◆ **INSTRUCTIONS**
**a)** How would you translate this sentence from the devotional into Spanish: "Shortly before he died, Steve wanted to record some of his thoughts in verse."
**b)** Rewrite the devotional's lines from "I looked for" to "have been spent.", substituting "fabric" for "canvas".

July 5, 2022
When we went beach camping as kids, I thought living in a tent was the ultimate adventure.
Sand on the canvas floor? Who cares? Mosquitoes? Just get out the mosquito netting. Rain? Break out the tarps and pull down the canvas flaps. Dirt? Well my goodness, a little dirt never hurt anybody.
I thought living in tent was great fun. I could have done it all summer.
Now, decades later, it’s a different story. Ken and I still enjoy camping, but I can only take it for so long. For some reason, tent camping seems to get a little more strenuous with each passing year. Sand, mosquitoes, dirt, rain? You can have it I say to myself after four or five days.
Maybe that’s why the apostle Paul (himself a part-time tentmaker), likened living in these bodies of ours to living in a tent.
A tent is only temporary. We can only take it for so long. And with each passing year, we find living in these bodies of ours more strenuous than the year before.
Aren’t you glad we won’t always be “groaning and burdened” with these patchwork tents of ours, as Paul says in 2 Corinthians 5?
When I think along these lines, Steve Coyle’s story comes to mind. Fit and strong, Steve swam for an hour each morning. One day a diving accident badly bruised his spinal column. He recovered from that mishap, but just three months later had another accident which left him with quadriplegia. Even so, Steve never complained about his disability. He always managed to work in some words of praise to the Lord in all his conversation.
I wish the story got better from there, but the truth is, Steve then developed cancer. He suffered greatly, and after losing over eighty pounds, went to be with the Lord. How he must have grown weary of his tent!
Shortly before he died, Steve wanted to record some of his thoughts in verse. He entrusted these lines to a nurse friend.
When I looked upon the days gone past,
I’d thought this tent was built to last.
For I’d stood it on some rocky ground
where stormy winds couldn’t beat it down.
And with my pride and my own hand,
I put my tent on shifting sand
where pegs pulled loose and my tent did shake,
but I was young and I could take
the unstable world that I was in
I’d just up and move again.
So for many years I went this route,
shifting this old tent about.
Till one cold day when my mind grew clear,
this tent had an end and it might be near.
So with much fear (such a heavy load)
I looked for the One who made this abode.
Yes, the Tentmaker, He’d surely know
where one such rotting tent should go
to have this canvas revitalized,
to have these poles and pegs re-sized.
I went to him on bended knees
begging him, “Oh tentmaker please!
Restore this tent I thought would last,
this canvas house that went so fast.”
He looked at me through loving eyes
and merely pointed to the skies.
“Please don’t grieve over some old tent,
old canvas walls that have been spent.
For this mansion that’s been built by me
will last you for eternity.”
With that assurance, Steve Coyle gladly broke camp and moved on.
For instance, we know that when these bodies of ours are taken down like tents and folded away, they will be replaced by resurrection bodies in heaven—God-made, not handmade—and we’ll never have to relocate our “tents” again.
2 Corinthians 5:1-3, The Message
Taking down a tent after a week of camping is a prospect as happy as setting it up at the beginning of the week. The adventure may have been fun, but a hot shower awaits! And a real bed with clean sheets and all the comforts of home. Take some time to ponder the comforts of your eternal home—waiting for you as soon as you set aside this temporary tent.

◆ **EXCERPTED DATA**
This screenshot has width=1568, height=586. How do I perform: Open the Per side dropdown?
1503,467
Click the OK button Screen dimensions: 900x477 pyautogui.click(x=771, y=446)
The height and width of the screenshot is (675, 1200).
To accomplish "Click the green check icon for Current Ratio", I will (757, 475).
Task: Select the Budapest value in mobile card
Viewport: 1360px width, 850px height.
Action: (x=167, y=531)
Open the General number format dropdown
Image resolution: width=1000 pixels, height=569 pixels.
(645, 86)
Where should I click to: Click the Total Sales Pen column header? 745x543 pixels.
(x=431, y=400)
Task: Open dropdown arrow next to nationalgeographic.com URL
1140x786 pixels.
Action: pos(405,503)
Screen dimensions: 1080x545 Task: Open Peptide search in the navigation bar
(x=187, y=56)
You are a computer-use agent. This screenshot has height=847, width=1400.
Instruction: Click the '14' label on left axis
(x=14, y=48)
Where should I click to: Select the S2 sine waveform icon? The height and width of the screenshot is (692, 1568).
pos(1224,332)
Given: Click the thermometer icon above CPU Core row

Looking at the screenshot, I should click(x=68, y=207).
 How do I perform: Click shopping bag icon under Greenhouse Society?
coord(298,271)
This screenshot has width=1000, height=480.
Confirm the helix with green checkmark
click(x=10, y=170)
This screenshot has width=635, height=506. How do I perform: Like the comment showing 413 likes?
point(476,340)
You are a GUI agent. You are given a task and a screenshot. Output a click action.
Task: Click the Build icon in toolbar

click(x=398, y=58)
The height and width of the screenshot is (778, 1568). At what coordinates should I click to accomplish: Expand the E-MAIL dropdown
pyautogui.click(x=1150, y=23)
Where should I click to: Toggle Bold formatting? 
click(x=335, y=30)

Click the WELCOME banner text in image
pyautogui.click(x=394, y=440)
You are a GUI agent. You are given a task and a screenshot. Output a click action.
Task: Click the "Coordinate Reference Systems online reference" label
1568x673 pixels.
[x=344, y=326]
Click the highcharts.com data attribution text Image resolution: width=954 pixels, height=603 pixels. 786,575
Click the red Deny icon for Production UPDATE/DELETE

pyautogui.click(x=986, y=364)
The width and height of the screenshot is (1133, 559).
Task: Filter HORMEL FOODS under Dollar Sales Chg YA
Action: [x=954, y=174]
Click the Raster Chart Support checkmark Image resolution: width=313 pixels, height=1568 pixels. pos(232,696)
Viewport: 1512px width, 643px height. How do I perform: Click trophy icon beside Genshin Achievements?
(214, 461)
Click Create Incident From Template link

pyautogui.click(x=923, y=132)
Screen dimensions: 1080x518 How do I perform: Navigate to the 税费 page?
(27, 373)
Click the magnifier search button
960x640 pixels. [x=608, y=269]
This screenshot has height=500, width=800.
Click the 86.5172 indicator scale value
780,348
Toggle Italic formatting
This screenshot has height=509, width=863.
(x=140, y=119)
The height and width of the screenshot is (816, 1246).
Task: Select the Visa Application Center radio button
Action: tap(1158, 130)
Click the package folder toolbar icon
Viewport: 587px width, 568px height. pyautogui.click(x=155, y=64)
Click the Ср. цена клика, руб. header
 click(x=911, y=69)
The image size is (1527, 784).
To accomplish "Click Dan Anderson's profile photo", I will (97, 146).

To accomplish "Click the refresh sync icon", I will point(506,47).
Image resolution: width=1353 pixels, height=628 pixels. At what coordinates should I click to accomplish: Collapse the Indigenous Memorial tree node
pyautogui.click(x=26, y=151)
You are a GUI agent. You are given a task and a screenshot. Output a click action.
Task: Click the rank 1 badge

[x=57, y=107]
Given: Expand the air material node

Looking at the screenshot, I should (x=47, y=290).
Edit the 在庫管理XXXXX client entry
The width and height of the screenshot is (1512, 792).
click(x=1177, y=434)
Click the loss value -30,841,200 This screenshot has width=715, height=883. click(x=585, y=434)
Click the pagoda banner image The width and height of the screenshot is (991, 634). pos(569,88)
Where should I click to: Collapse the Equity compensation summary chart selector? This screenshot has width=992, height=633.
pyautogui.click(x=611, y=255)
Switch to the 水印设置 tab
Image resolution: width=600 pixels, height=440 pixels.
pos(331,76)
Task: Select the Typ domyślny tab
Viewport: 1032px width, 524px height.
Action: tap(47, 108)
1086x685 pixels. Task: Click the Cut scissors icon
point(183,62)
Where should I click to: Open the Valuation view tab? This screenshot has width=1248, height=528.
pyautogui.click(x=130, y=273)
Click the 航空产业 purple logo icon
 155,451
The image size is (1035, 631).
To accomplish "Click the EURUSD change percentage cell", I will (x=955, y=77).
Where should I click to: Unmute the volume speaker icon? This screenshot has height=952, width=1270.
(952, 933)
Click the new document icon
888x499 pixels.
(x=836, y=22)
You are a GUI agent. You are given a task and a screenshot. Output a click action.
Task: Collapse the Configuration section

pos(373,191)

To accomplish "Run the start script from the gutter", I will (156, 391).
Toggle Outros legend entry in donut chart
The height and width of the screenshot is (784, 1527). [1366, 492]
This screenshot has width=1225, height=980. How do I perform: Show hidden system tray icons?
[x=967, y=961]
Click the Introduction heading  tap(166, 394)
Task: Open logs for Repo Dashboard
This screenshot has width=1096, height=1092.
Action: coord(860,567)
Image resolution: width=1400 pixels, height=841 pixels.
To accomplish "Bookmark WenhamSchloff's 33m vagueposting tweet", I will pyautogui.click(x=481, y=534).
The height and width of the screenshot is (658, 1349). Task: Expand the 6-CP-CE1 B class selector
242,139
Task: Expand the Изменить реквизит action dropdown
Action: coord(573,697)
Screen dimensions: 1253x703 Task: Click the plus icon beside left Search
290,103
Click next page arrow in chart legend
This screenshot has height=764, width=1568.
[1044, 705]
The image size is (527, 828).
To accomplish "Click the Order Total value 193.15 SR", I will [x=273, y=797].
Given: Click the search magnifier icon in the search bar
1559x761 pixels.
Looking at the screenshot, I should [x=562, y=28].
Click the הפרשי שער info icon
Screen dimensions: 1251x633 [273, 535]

◆ **ANSWERS BY ITEM NUMBER**
**a)** Poco antes de morir, Steve quiso dejar por escrito algunos de sus pensamientos en verso.

**b)**
I looked for the One who made this abode.
Yes, the Tentmaker, He’d surely know
where one such rotting tent should go
to have this fabric revitalized,
to have these poles and pegs re-sized.
I went to him on bended knees
begging him, “Oh tentmaker please!
Restore this tent I thought would last,
this fabric house that went so fast.”
He looked at me through loving eyes
and merely pointed to the skies.
“Please don’t grieve over some old tent,
old fabric walls that have been spent.